Dataset excerpts:
-- -- --

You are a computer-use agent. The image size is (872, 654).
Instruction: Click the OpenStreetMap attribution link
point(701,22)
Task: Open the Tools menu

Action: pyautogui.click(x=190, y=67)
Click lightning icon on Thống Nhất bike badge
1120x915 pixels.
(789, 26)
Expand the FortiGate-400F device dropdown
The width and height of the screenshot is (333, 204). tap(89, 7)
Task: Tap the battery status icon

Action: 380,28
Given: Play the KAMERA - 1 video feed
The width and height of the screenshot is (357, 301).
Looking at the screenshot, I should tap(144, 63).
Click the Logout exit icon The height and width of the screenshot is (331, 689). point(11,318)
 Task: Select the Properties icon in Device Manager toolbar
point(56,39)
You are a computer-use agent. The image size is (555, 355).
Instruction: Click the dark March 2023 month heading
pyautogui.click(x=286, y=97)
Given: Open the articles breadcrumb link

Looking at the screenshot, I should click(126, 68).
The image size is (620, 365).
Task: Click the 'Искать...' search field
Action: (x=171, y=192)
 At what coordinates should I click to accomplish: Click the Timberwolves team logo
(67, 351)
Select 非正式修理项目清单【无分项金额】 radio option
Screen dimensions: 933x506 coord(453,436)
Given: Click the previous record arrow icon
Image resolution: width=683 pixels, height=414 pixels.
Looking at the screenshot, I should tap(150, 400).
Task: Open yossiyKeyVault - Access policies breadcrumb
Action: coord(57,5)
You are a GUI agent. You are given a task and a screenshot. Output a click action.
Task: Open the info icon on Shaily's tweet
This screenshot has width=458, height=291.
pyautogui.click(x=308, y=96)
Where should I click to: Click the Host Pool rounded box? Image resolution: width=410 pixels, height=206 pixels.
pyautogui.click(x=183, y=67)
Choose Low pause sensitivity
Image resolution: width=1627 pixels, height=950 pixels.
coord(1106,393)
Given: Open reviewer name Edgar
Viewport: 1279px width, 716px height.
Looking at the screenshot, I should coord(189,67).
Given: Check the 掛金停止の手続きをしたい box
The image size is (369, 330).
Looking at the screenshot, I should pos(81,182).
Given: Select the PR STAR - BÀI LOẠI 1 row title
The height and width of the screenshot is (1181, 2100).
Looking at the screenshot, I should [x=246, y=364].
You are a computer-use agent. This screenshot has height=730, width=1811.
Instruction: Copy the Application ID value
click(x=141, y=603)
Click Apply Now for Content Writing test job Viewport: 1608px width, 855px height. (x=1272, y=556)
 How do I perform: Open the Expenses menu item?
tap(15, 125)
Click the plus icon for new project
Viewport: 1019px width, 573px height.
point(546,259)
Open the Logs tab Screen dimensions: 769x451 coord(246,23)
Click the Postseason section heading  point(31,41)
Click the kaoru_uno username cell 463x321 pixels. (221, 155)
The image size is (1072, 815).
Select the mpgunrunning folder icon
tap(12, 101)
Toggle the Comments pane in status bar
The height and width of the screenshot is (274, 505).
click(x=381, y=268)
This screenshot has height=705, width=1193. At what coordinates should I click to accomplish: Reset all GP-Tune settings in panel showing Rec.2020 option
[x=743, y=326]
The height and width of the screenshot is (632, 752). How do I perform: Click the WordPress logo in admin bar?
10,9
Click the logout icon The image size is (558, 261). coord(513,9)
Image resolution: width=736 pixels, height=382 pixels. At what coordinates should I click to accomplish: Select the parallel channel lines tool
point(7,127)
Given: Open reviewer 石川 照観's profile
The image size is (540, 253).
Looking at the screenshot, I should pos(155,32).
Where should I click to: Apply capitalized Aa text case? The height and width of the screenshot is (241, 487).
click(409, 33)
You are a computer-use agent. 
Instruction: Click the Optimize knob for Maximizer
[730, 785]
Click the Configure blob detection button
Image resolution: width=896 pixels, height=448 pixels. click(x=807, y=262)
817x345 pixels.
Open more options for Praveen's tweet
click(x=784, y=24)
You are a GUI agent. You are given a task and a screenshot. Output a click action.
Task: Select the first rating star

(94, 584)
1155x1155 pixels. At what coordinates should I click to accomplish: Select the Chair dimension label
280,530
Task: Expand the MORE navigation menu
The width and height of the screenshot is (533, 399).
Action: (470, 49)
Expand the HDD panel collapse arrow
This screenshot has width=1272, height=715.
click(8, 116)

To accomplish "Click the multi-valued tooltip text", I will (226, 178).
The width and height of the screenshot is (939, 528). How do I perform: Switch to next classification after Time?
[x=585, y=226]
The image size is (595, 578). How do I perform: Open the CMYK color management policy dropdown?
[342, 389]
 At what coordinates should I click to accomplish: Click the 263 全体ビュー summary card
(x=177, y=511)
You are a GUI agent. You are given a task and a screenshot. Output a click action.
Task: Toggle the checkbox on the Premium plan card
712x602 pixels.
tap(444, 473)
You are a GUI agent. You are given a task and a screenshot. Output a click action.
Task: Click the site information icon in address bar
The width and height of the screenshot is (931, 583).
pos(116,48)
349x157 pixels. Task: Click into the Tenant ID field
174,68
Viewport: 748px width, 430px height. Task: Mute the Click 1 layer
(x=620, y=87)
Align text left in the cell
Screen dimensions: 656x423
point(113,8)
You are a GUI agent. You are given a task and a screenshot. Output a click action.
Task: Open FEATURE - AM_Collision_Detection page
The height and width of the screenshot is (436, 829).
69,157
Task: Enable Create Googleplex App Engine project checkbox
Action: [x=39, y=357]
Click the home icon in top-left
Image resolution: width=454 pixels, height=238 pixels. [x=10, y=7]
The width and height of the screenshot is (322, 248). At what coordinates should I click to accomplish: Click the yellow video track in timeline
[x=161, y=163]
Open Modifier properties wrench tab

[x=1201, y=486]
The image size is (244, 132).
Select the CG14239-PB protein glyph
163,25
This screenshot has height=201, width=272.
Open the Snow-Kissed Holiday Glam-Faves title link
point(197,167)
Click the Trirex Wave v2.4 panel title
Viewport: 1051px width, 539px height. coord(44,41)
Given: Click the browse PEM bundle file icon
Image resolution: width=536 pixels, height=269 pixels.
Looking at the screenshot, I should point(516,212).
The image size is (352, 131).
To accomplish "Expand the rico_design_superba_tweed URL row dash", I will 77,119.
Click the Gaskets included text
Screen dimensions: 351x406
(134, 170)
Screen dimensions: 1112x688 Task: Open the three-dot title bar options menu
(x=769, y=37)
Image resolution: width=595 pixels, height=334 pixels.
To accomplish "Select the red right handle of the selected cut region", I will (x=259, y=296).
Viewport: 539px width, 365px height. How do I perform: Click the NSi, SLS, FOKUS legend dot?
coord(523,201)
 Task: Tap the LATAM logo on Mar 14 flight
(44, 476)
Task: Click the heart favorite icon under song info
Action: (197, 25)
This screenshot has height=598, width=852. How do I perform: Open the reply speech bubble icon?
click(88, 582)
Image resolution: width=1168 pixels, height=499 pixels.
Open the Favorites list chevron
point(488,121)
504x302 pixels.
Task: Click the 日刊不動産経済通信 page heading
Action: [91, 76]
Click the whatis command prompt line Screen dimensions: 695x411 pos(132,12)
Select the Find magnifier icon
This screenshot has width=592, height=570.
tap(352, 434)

-- -- --

WHAT NEEDS TO BE DONE: A line counts if it holds the word "will". How many lines of the entries count? Give the number only.

ANSWER BOX: 3